Dominical. Imaginario de Ibiza

El fulgor de la iglesia de Sant Carles desde el prado

A diferencia de otros templos rurales, engullidos o minimizados por el urbanismo voraz del siglo XX, el de Peralta permite disfrutar de él desde la distancia, con múltiples perspectivas.

Iglesia de Sant Carles. x.p.

Iglesia de Sant Carles. x.p. / xescu prats

Cada persona tiene su propio color, una tonalidad cuya luz se filtra apenas a lo largo de los contornos del cuerpo. Una especie de halo. Como en las figuras vistas a contraluz.

(Haruki Murakami)

Ese halo, el color único que cada persona posee, según manifiesta Murakami (el galardonado mudo), también puede aplicarse a los objetos y de manera aún más singular a los edificios. La mayoría exhiben una tonalidad mortecina, especialmente en las ciudades, donde el abigarramiento impide que destaquen incluso los más monumentales.

Imaginamos, por ejemplo, lo que ganarían en capacidad de impresión la Sagrada Familia o el Museo del Prado, si estuviesen en mitad de un enorme descampado y pudiésemos contemplarlos desde la distancia, recreándonos en sus múltiples perspectivas, sin la presencia de todos esos anodinos bloques de viviendas que apagan su luz. De la misma forma, ni Versalles ni la Torre de Pisa tendrían esa capacidad de sobrecoger a quien los contempla, si en lugar de estar situados en espacios abiertos, se hallaran aferrados a otras construcciones. La mediocridad es contagiosa y tiene la capacidad de contaminar a los más elevados cánones de la belleza.

▶ [Material proporcionado]:
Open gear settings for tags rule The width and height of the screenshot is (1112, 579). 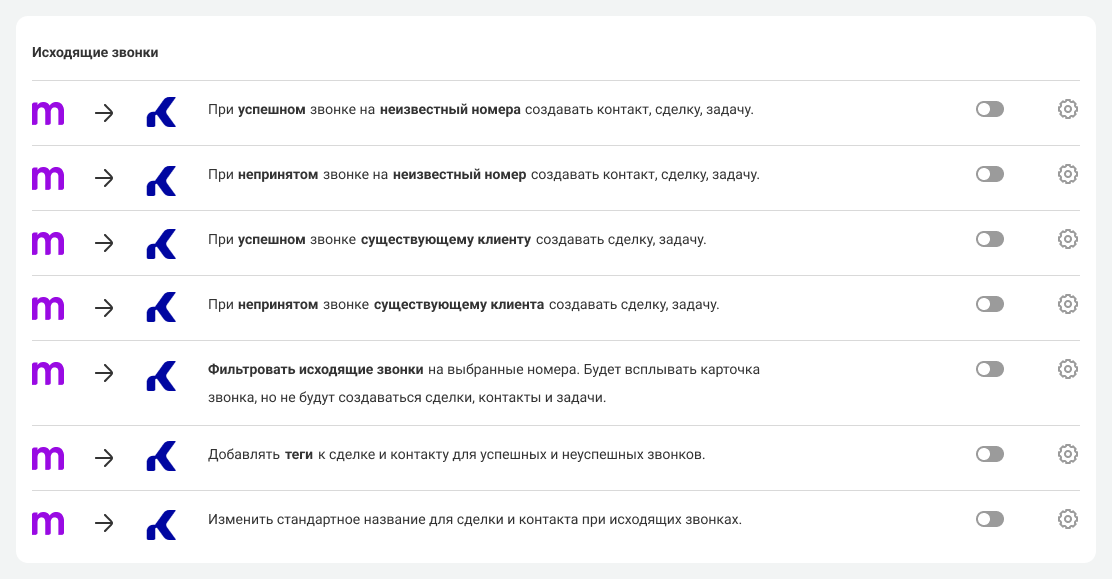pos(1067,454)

...

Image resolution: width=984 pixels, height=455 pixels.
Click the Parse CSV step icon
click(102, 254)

--

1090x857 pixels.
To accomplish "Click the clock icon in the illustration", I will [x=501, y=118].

▶ [Qué se pide]:
1: Indica si cada afirmación coincide con el texto sobre la iglesia de Sant Carles y cita las palabras exactas que lo deciden: (a) la iglesia está en Peralta; (b) según el texto, la mayoría de los edificios muestran una tonalidad brillante; (c) la Torre de Pisa se encuentra en un espacio abierto.
2: Enumera todos los edificios y monumentos que nombra el texto sobre la iglesia de Sant Carles en el párrafo que empieza con "Imaginamos, por ejemplo".
3: Copia el tramo del texto sobre la iglesia de Sant Carles que va desde "El fulgor de" hasta "(Haruki Murakami)" y cambia "halo" por "aura".
Las filas son material independiente del texto.

▶ [Respuestas]:
1:
(a) Sí: "el de Peralta permite disfrutar de él desde la distancia".
(b) No: "La mayoría exhiben una tonalidad mortecina".
(c) Sí: "si en lugar de estar situados en espacios abiertos, se hallaran aferrados a otras construcciones".

2: La Sagrada Familia, el Museo del Prado, Versalles y la Torre de Pisa.

3:
El fulgor de la iglesia de Sant Carles desde el prado

A diferencia de otros templos rurales, engullidos o minimizados por el urbanismo voraz del siglo XX, el de Peralta permite disfrutar de él desde la distancia, con múltiples perspectivas.

Iglesia de Sant Carles. x.p.

Iglesia de Sant Carles. x.p. / xescu prats

Cada persona tiene su propio color, una tonalidad cuya luz se filtra apenas a lo largo de los contornos del cuerpo. Una especie de aura. Como en las figuras vistas a contraluz.

(Haruki Murakami)